THE TASK: Each line below must be printed exactly as it stands.

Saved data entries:
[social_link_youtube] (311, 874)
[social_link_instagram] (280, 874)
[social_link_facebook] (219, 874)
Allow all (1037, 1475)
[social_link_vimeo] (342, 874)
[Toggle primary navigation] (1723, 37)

OUTPUT FOR THIS EXERCISE:
[social_link_youtube] (311, 874)
[social_link_instagram] (280, 874)
[social_link_facebook] (219, 874)
Allow all (1037, 1475)
[social_link_vimeo] (342, 874)
[Toggle primary navigation] (1723, 37)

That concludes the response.